The first stage in the research process was a systematic review of the new health technology, the preliminary results of which were orally presented by Dr Halligan at the annual meeting of ESGAR in June 2003. A paper describing the findings has been submitted for publication.
During the review process it became clear that generally used methods of data collection were illogical and their presentation often incomplete. This hinged around a complex interaction between the size of the target lesion (colorectal polyps), the category assigned (small, medium, large), and the risk of developing subsequent cancer based on that category.
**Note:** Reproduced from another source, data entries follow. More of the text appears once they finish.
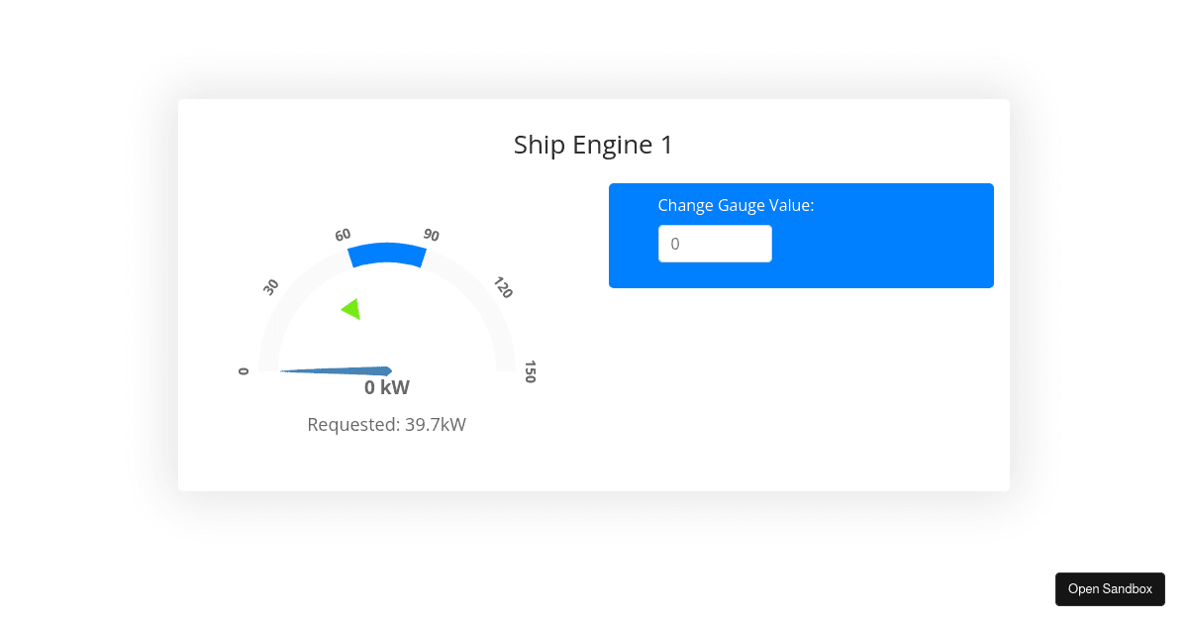The height and width of the screenshot is (624, 1188).
Task: Open the sandbox via the Open Sandbox button
Action: point(1110,588)
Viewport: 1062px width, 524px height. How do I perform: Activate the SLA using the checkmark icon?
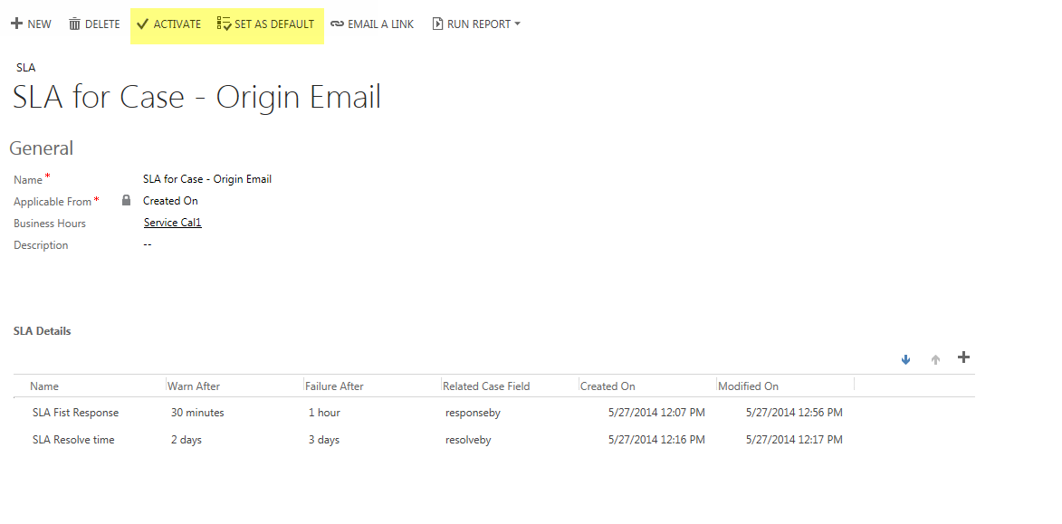[142, 24]
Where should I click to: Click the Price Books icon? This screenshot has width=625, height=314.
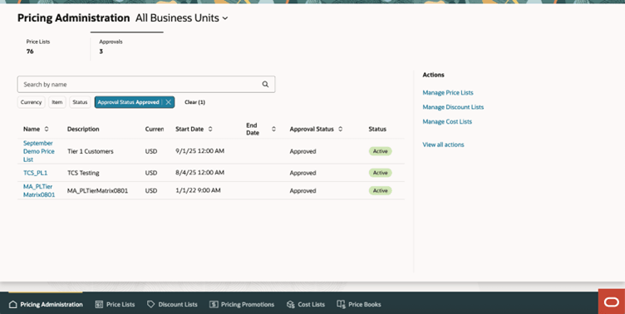(x=341, y=304)
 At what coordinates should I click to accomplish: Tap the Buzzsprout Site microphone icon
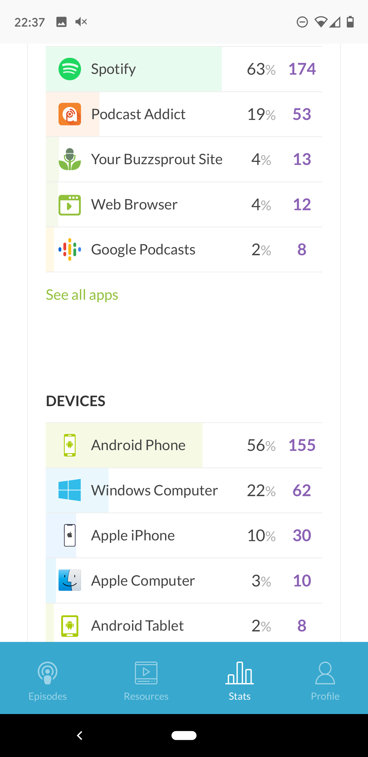click(x=70, y=159)
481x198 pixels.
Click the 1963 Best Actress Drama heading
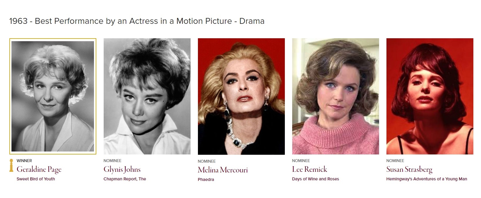pos(137,21)
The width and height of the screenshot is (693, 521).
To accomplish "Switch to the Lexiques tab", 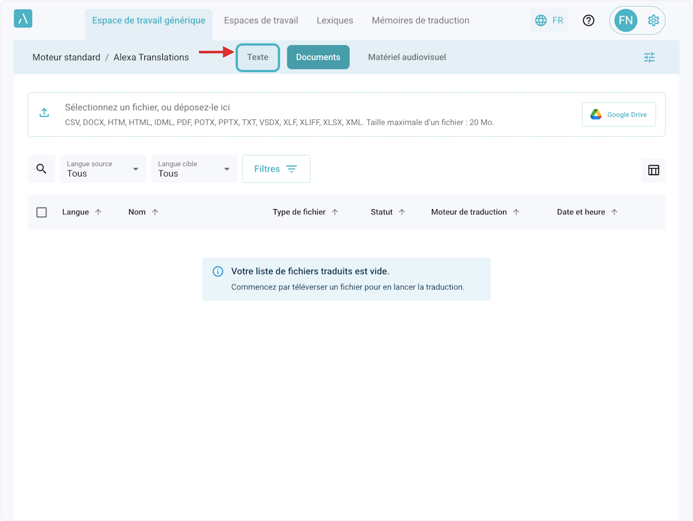I will (335, 20).
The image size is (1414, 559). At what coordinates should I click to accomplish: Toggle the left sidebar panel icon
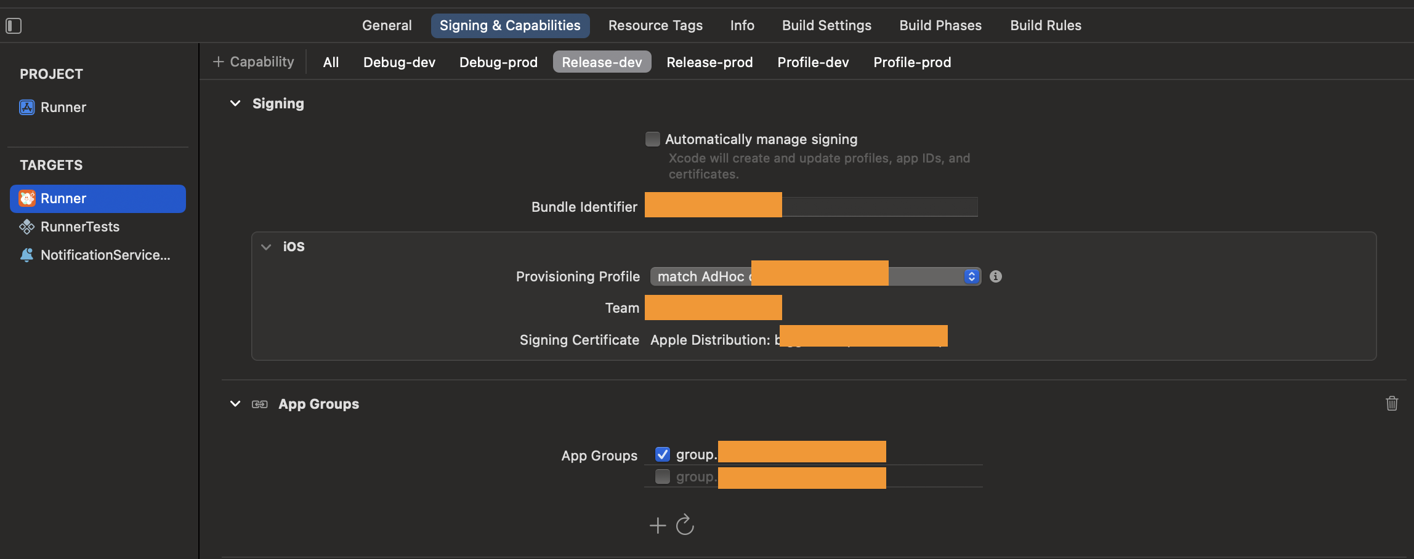tap(14, 26)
Further, the reference standard (video-colonoscopy) is often inaccurate and also unblinded to the significance of category. The net result is that method comparison studies have been relatively poor to date. We have developed guidelines for sensible data collection for method comparison studies of CT colonography and to recommendations for meaningful analysis. ESGAR has committed to endorse and disseminate these recommendations.
It is clear from our analysis of accumulated data that measurement error during CT colonography has been relatively neglected. This is surprising since the risk assigned to a polyp is directly dependent upon size. We plan to carry out a study to determine the inter- and intra-observer measurement error for polyps identified by CT colonography. We will also investigate whether there is a difference in performance of readers of differing experience.
Our collaboration with ESGAR has spawned ESGAR1, a multi-centre study of observer performance for CT colonography, also led by Dr Halligan. This study aims to determine the observer performance of recognised CT colonography ‘experts’ from 10 to 15 European centres, with the aim of developing evidence-based guidelines for accreditation in the technique. ESGAR1 will also determine the performance of ‘novices’ who have been subject to directed training in the technique in an attempt to develop evidenced-based guidelines for training. We will provide both methodological advice and statistical support for the study.